Od ilu lat zajmuje się Pani kształceniem młodych ludzi, na jakim wydziale?

Na Politechnice Świętokrzyskiej pracuję od 2006 roku na Wydziale Budownictwa i Architektury. Na początku, na stanowisku asystenta przez pierwsze pięć lat. A od 2011 roku na stanowisku adiunkta w Katedrze Technologii i Organizacji Budownictwa. To właśnie wtedy obroniłam pracę doktorską pod tytułem "Wpływ ujemnej temperatury na właściwości młodego betonu" napisaną pod kierunkiem Pana prof. dr hab. inż. Jerzego Wawrzeńczyka. Otrzymałam tytuł doktora Nauk Technicznych w dyscyplinie Budownictwo w specjalności Technologia betonu.

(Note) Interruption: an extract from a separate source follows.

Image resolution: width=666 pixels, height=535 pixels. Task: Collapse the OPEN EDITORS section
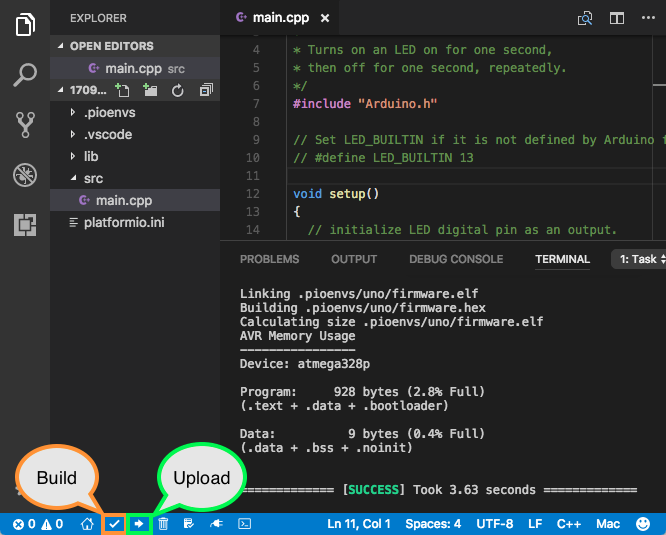click(x=111, y=46)
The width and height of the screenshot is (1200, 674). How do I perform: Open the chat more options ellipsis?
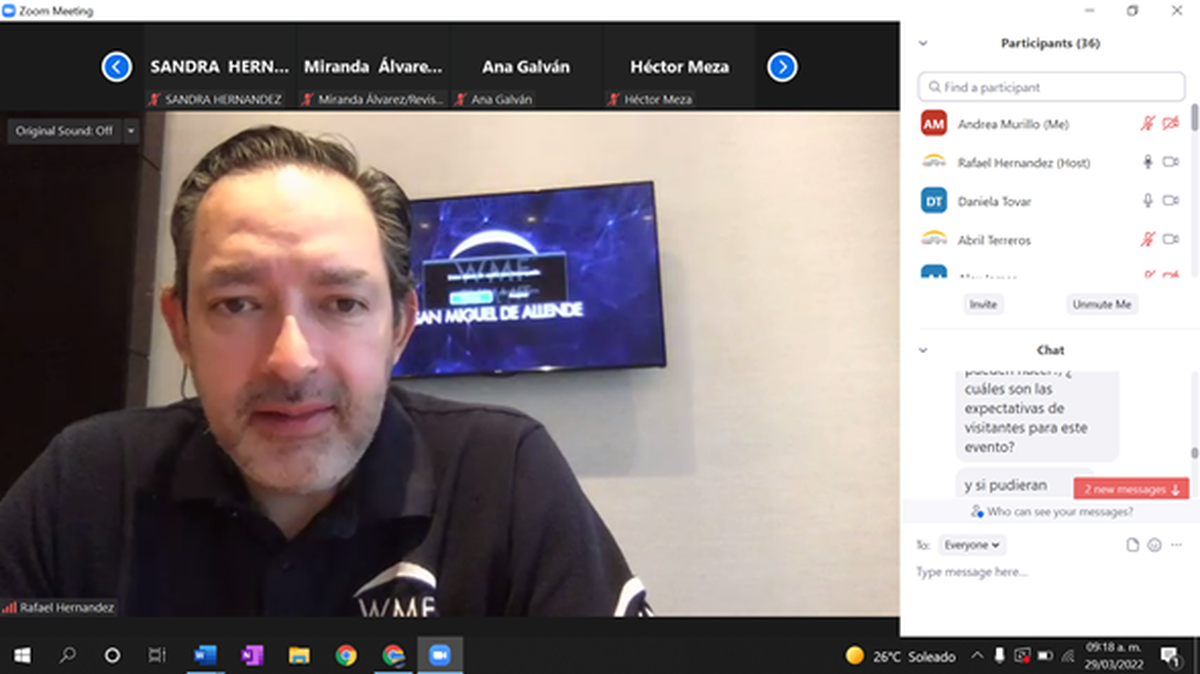1176,545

Prowadzę zajęcia na kierunku budownictwo na studiach stacjonarnych i niestacjonarnych. Jestem promotorem prac inżynierskich i magisterskich. Zrealizowałam ich ponad 120.

Prowadzę też kursy i szkolenia dla nauczycieli szkół średnich, firm, instytucji z zakresu kosztorysowania robót budowlanych. Na co dzień prowadzę badania naukowe dotyczące betonów i zapraw, które są modyfikowane wybranymi dodatkami. Sprawdzam właściwości reologiczne oraz parametry stwardniałych betonów i zapraw. Piszę artykuły naukowe, które są publikowane w czasopismach naukowych. Prowadzenie badań naukowych, publikacja ich wyników jest niezbędna do kolejnego awansu naukowego.

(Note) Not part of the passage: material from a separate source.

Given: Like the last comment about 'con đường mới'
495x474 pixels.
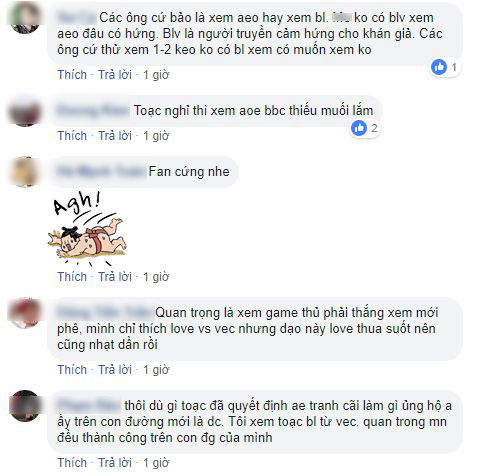Looking at the screenshot, I should tap(72, 463).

Na co szczególnie zwraca Pani uwagę w pracy ze studentami?

Do każdych zajęć staram się być przygotowana. Jeżeli studenci widzą, że robię to profesjonalnie, to i studenci są do każdych zajęć przygotowani. Nie opuszczają zajęć. Jeżeli jeszcze zagadnienia są przedstawione w sposób ciekawy i studenci mogą dyskutować z prowadzącym na dany temat, to połowa sukcesu. Studenci nie lubią prac domowych. Ja właśnie staram się tych prac nie zadawać, na ile jest to możliwe. Staram się czas na zajęciach wykorzystywać na sto procent. Ważne jest też podejście do studenta. Na co dzień podchodzę do każdego studenta w sposób partnerski i życzliwy. Staram się być wyrozumiała, cierpliwa i obiektywna w ocenie studentów. Każdy student w razie potrzeby zasługuje na drugą szansę.

Czy ta praca daje Pani satysfakcję? Co jest w niej najbardziej wymagające?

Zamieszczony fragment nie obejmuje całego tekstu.